Wandslingers is another of the good combat-oriented associations, although it takes some time to really get going. Wandslingers focuses on telesmatic weapon skill, which is another good choice for witches (since they have 1 forced specialty in TW for starters). Celestial weapons are some of the best out there, and work primarily off of telesmatic weapon skill, with Charisma (one of the witch's most important attributes) adding to combat ratings. In addition, wands can be a good choice for a witch, since they allow the witch to attack from range. Of course, in order to advance anywhere in Wandslingers, the witch needs to set up a vigil and guard it from danger, which might seem like a bit of an unlikely course of action for the average blood-drinking sociopath to take, but there are a couple of evil vigils (Togrek and Yathryn spring to mind, with R'lyeh taking a distant third), and it's sort of difficult to inflict exquisite suffering on a citizenry that is dead (not impossible, mind you...)

Synousia Algesis

A nice choice for a witch that wants to be a whip-wielding sadist. Adds torture and flail access (both of which witches have in spades already), along with skills like hardiness, breath control, biofeedback, pain tolerance, and dirty fighting. In addition, Synousates gain access to trainers in Temple Bloodmoon.

Shadow Brethren

All in all, nothing all that useful for a witch. If Doppel's disguise ability ever gets re-implemented, it could raise some interesting possibilities, but for the moment, all Shadow Brethren gives is some fairly irrelevant specialty access and a fairly irrelevant trainer.

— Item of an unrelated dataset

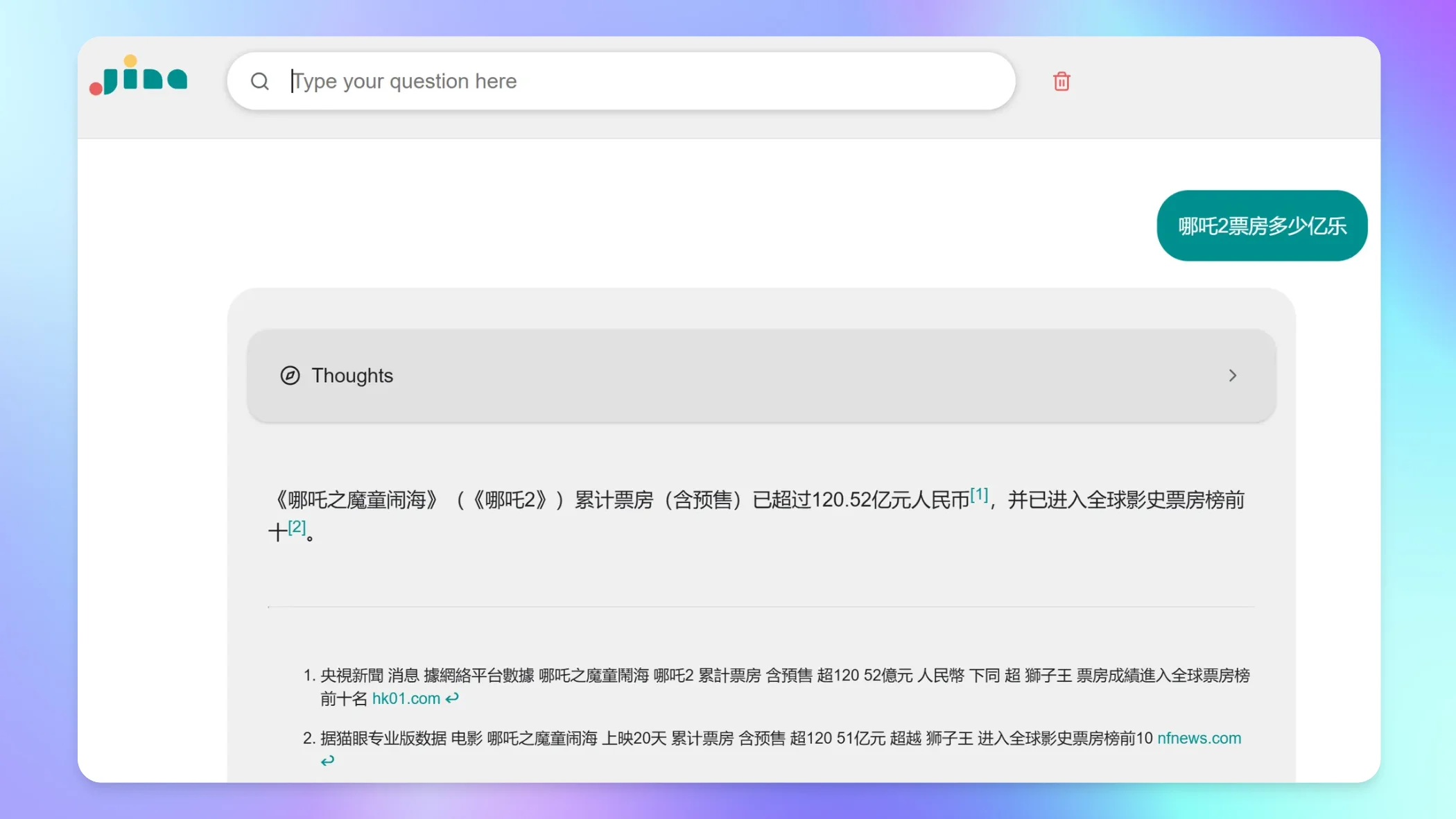Click the return arrow after nfnews.com
Screen dimensions: 1456x819
(x=327, y=760)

On the plus side, joining doesn't require any forced specialties, so if you just want to join something, it can be fairly painless (although the association does forbid one or two specialties -- notably carousing).

Kazarzeth

Kazarzeth gives a very nice weapon, along with an extra 5 specialty access in the weapon type, and some useful powers once cthonimancy is raised high enough. The one real problem with Kazarzeth is that the witch's infernal shroud automatically finishes mortally-wounded foes, so the Kazarzeth plunge ability (along with whatever possible benefits using it on a foe the blood of which the Kazarzeth desires) will be more or less unusable while the shroud is active. Whether or not this sort of juggling act would be worth it is fairly debatable, but joining Kazarzeth could be useful to open up a weapon type that would not normally be especially available (sword, spear, or axe) as well as give a rather spectacular, if persnickety, weapon.

Hank's Garbage Thondur

A civic-minded witch? Seems a bit.... off. Not really much to talk about, although some of the rewards are apparently pretty decent.

Crafty Linguists

Uses up a lot of Int specs, but makes you talk good in lotsa languages. Not especially recommended, unless you just really need to know a bunch of languages.

Legion of Dynamic Discord

The primary purpose of this association is to give chaos favour, which can be useful if one wants to use armour or other items that require (or work better with) chaos favour -- paraxos armours, xyrikallixai, tarix weapons, and so forth. The association also gives the ability to sacrifice items to Eris anywhere, which can give access to useful boons such as chakras, followers, skill boosts, and attribute boosts. Requires int and wil specialties to join though.

Ollin Tonatiuh

Thematically appropriate, since one of the purposes of this association is to sacrifice the still-warm hearts of innocents to a vicious sun god. Unfortunately, this association doesn't give a whole lot -- Nezcaluca can be a useful trainer for Ordo Maleficus, but the days where witches were forced to scrounge up whatever available training they could find are mostly past. The association itself gives some specialty access, but it's nothing spectacular, unless one simply must have access to photonic affinity or fire affinity for some reason.

Untested Associations

Agnihotri, Cult of Decay, Deep Ones, Explorers, Ghaunadahuri, Jinxian Plutocracy, Ygellethites, Storm Walkers.